St. Thomas is a lovely Gothic Revival church, with acoustics to match, and the Matthew Passion, like Bach’s other oratorios, incorporates the older chorales, including several by Gerhardt. Originally written for a Good Friday service at Bach’s church in Leipzig (also named for St. Thomas), it is a profoundly moving piece of music. Since it was written to be performed by choirboys of the St. Thomas School in Leipzig, it was a perfect match for the St. Thomas Choir of Men and Boys in New York City.

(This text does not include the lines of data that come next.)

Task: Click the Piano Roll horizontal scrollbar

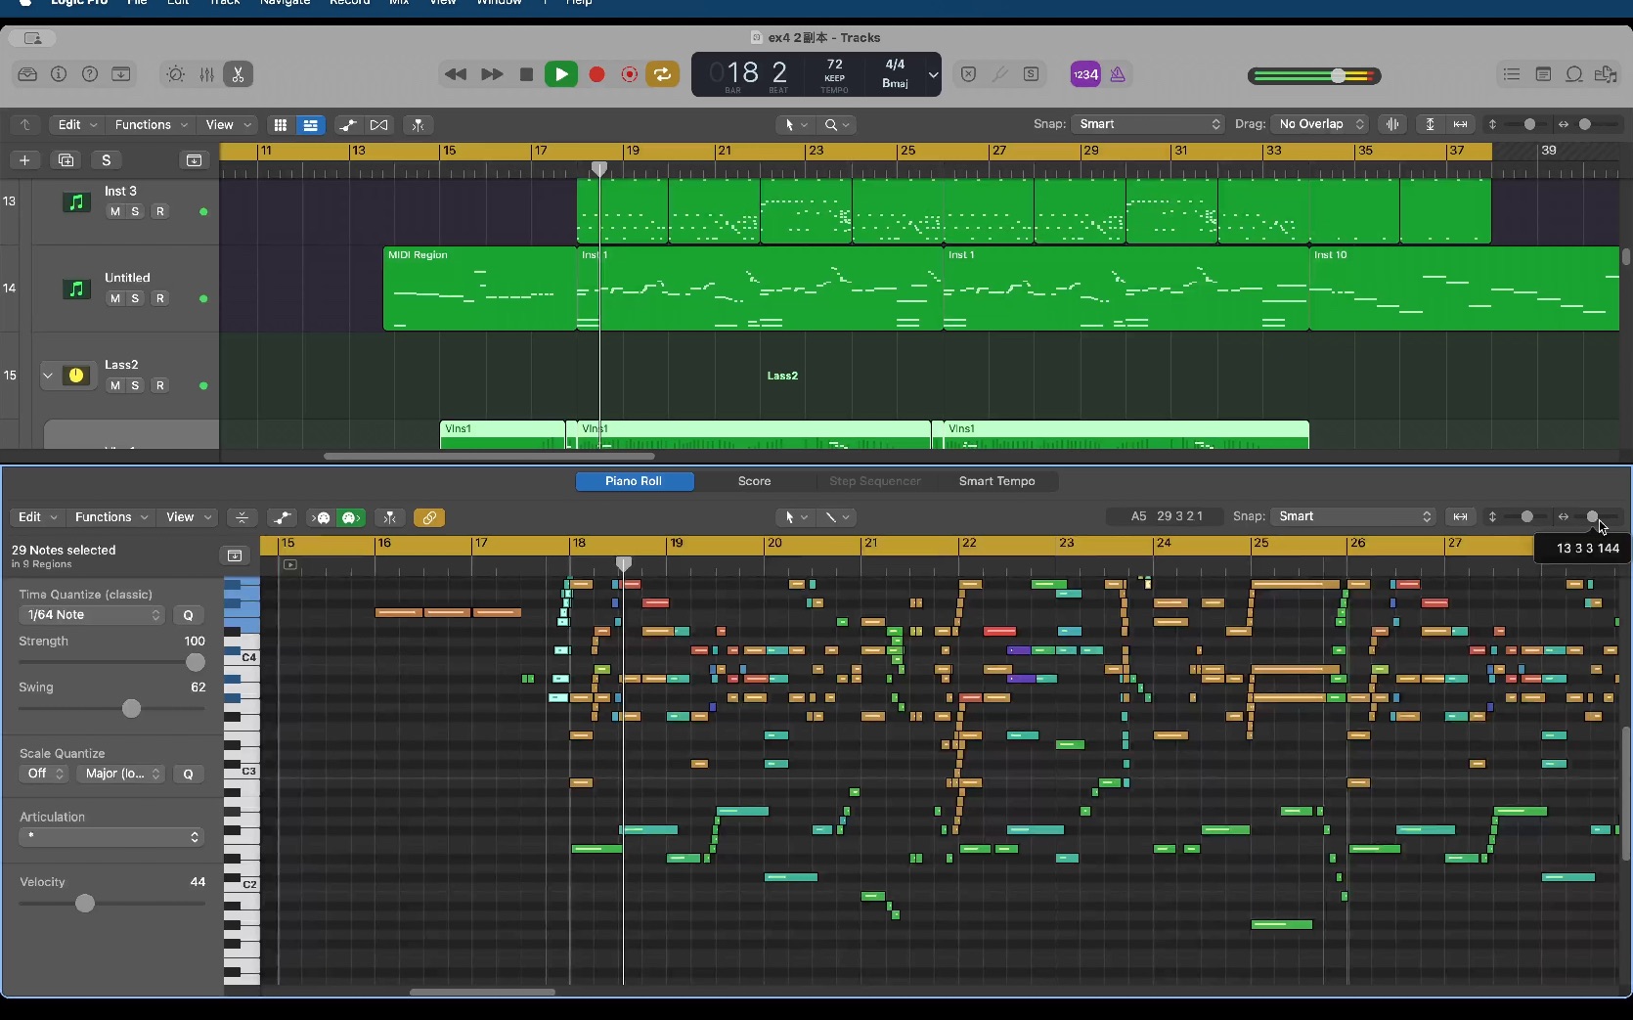Action: (482, 993)
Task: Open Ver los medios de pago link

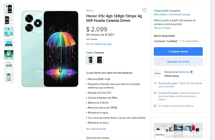Action: tap(99, 44)
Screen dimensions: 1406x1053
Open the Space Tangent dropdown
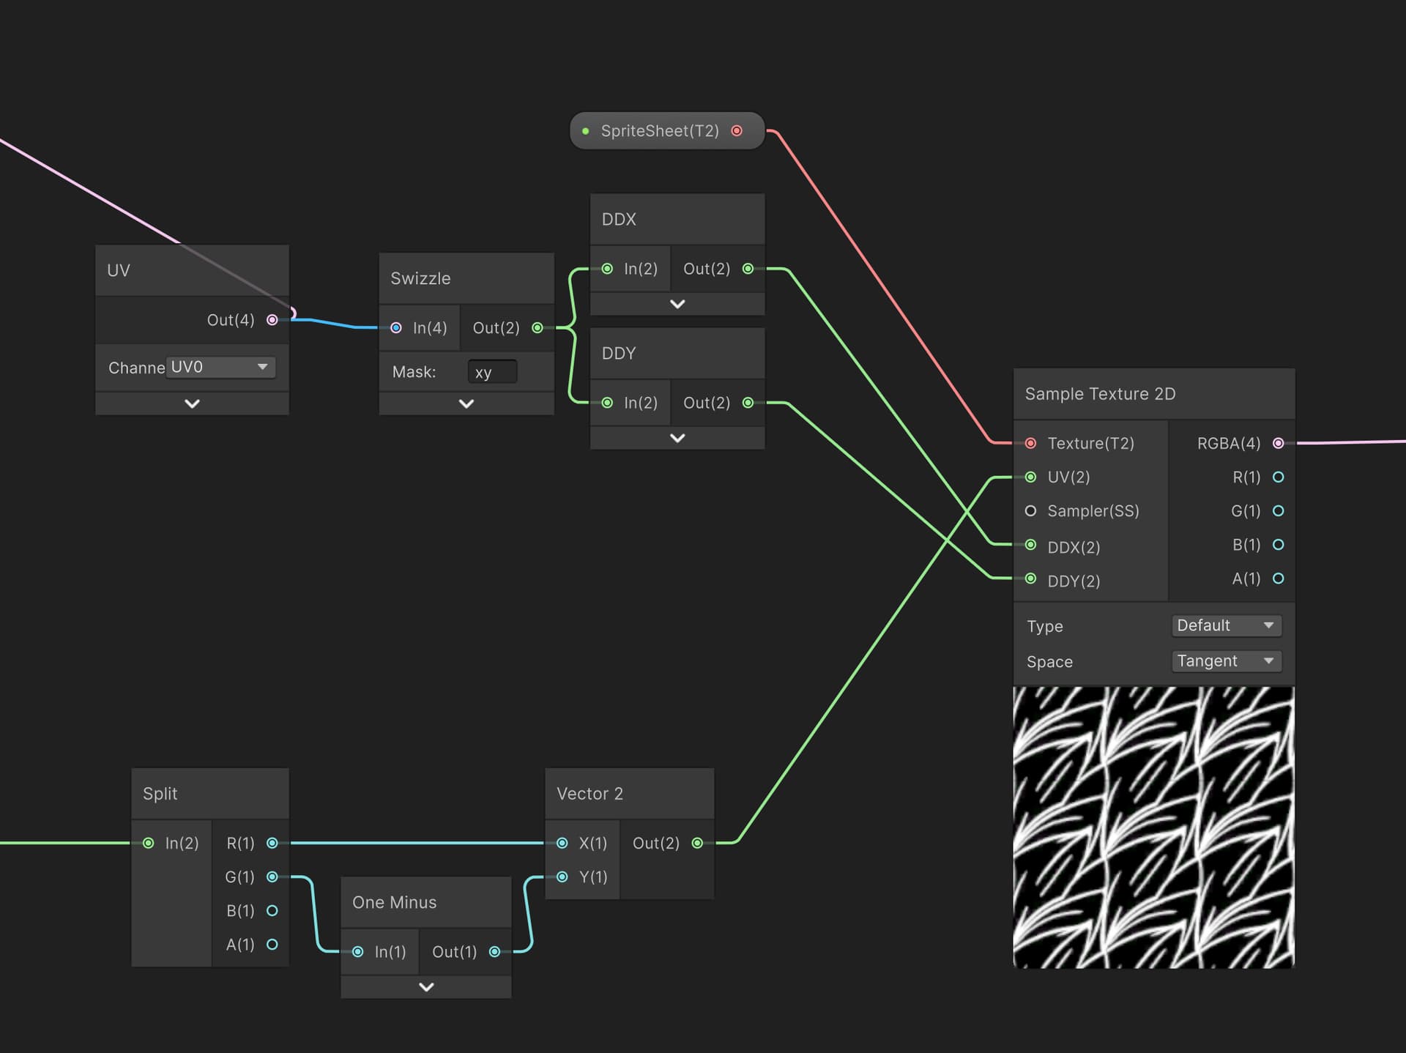click(x=1227, y=661)
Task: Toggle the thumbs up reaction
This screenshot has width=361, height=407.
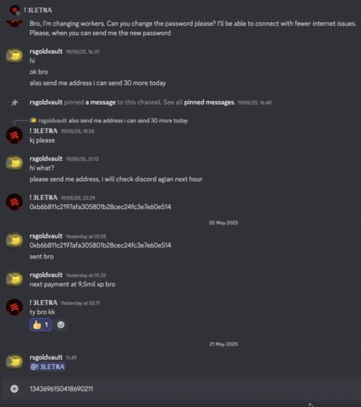Action: [x=41, y=325]
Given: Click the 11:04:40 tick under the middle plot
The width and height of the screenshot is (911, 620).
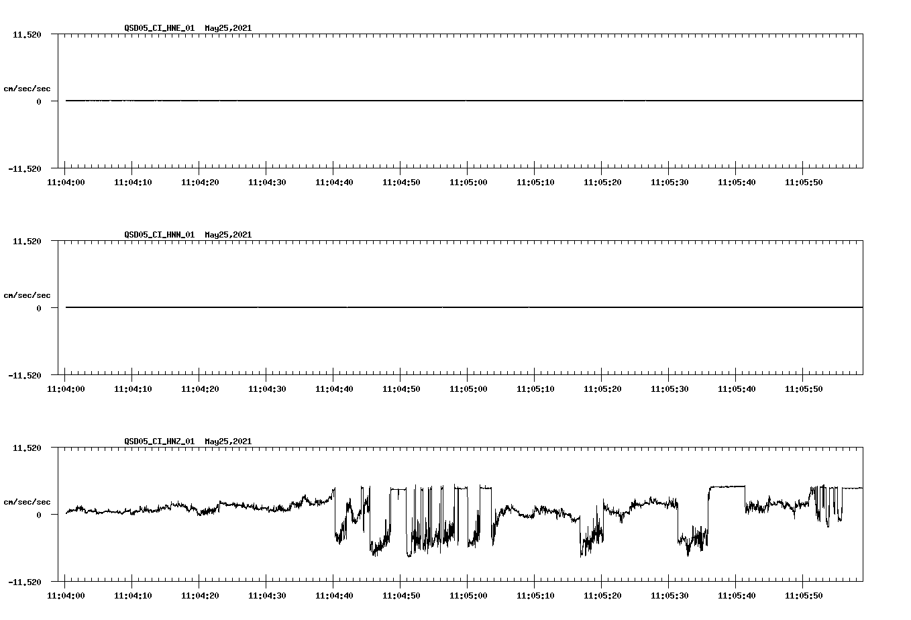Looking at the screenshot, I should point(334,388).
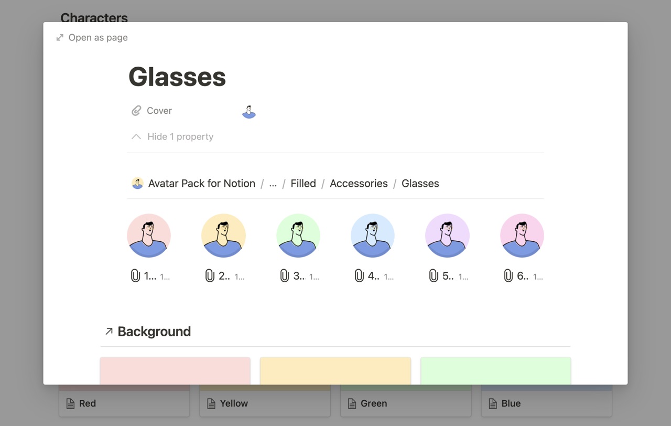Select the red background avatar image
This screenshot has height=426, width=671.
pyautogui.click(x=149, y=236)
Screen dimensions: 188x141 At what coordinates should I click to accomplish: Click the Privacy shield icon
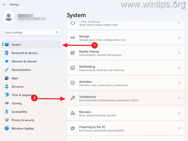click(x=7, y=120)
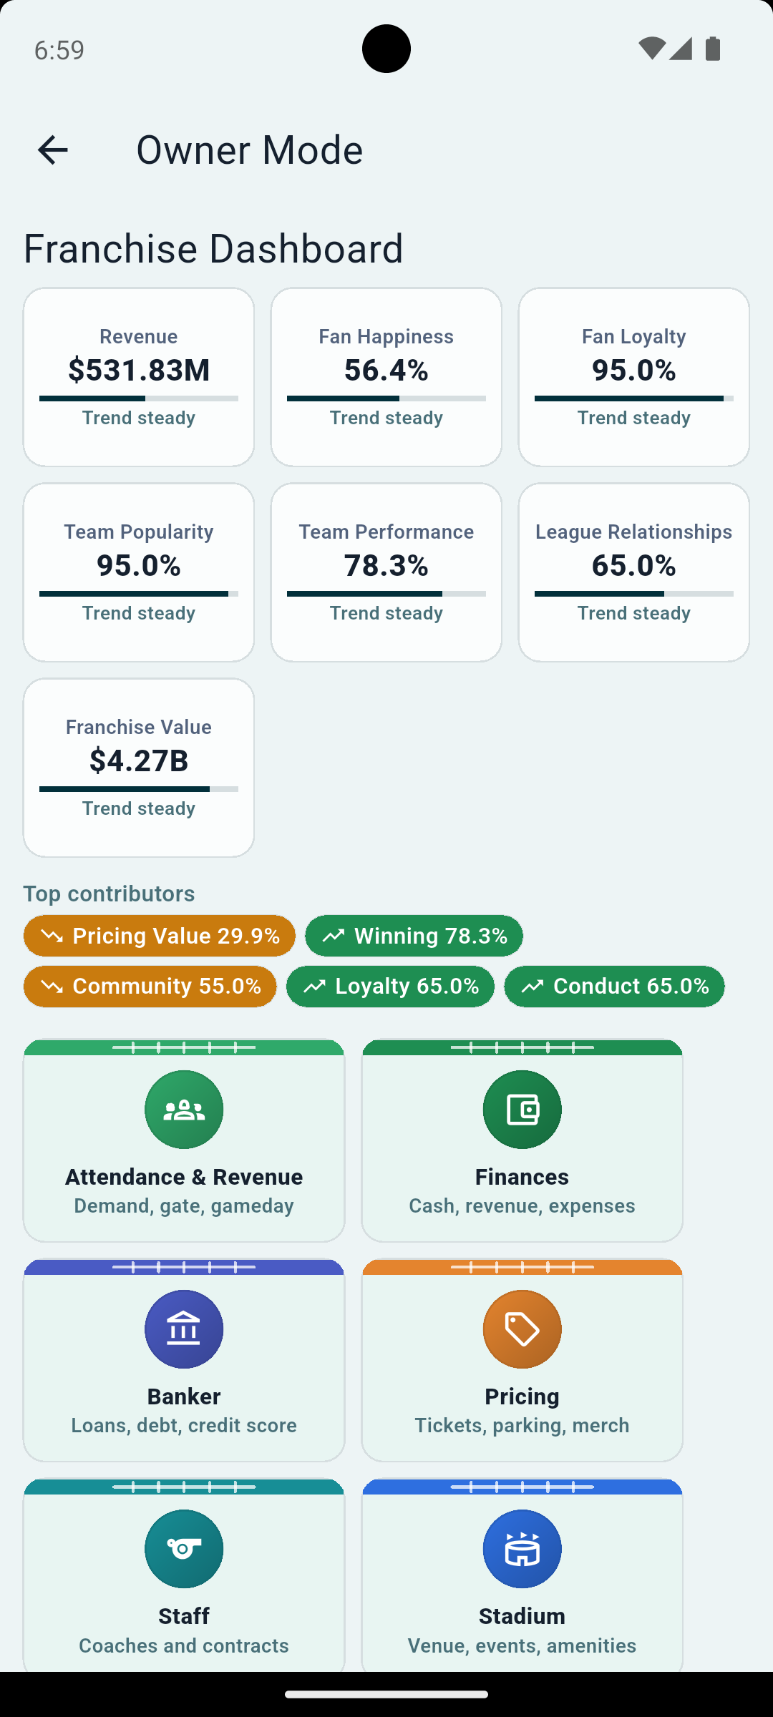Open the Attendance & Revenue people icon
Screen dimensions: 773x1717
(184, 1110)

(The video at the top of this post shows the St. Thomas NYC choir closing out a choral evensong service with George S. Talbot’s setting of Psalm 150, “O Praise God in his holiness: praise him in the firmament of his power.” After John and Anne retired and moved to North Carolina, he continued to follow St. Thomas’ webcasts online, and he’d let me know when a particularly nice service was coming up.)

Hearing the St. Matthew Passion in live performance that spring weekend in 2014 was a once-in-a-lifetime experience! I sang in a little Lutheran church choir (or did before the pandemic), but mostly I get my choral music fix via CDs, mp3 downloads and YouTube.

A couple of weeks later, John sent me a CD in the mail. Not just any old interpretation, either. This was the 3-disc Archiv set of Karl Richter’s Matthäus Passion. Richter had Bach’s old job, as kantor at St. Thomas Church in Leipzig, and, as a reviewer for the Classics Today website notes, he reflected “an unbroken Leipzig tradition that could be traced back to the time of Bach himself.” It’s one of the definitive recordings of the Passion.

I don’t think John thought any of this was a big deal. He was generous to a fault, and I think he was just happy to find someone else who shared his love of the music.

Last Christmas, when we were emailing back and forth about the Gabrieli Consort’s recording of the Praetorius Mass for Christmas Morning (also on the Archiv label), I happened to mention I only had an mp3 download without the liner notes. A few days later, a meticulously collated and stapled photocopy of the liner notes that came with John’s CD arrived in the mail. Another memory to cherish.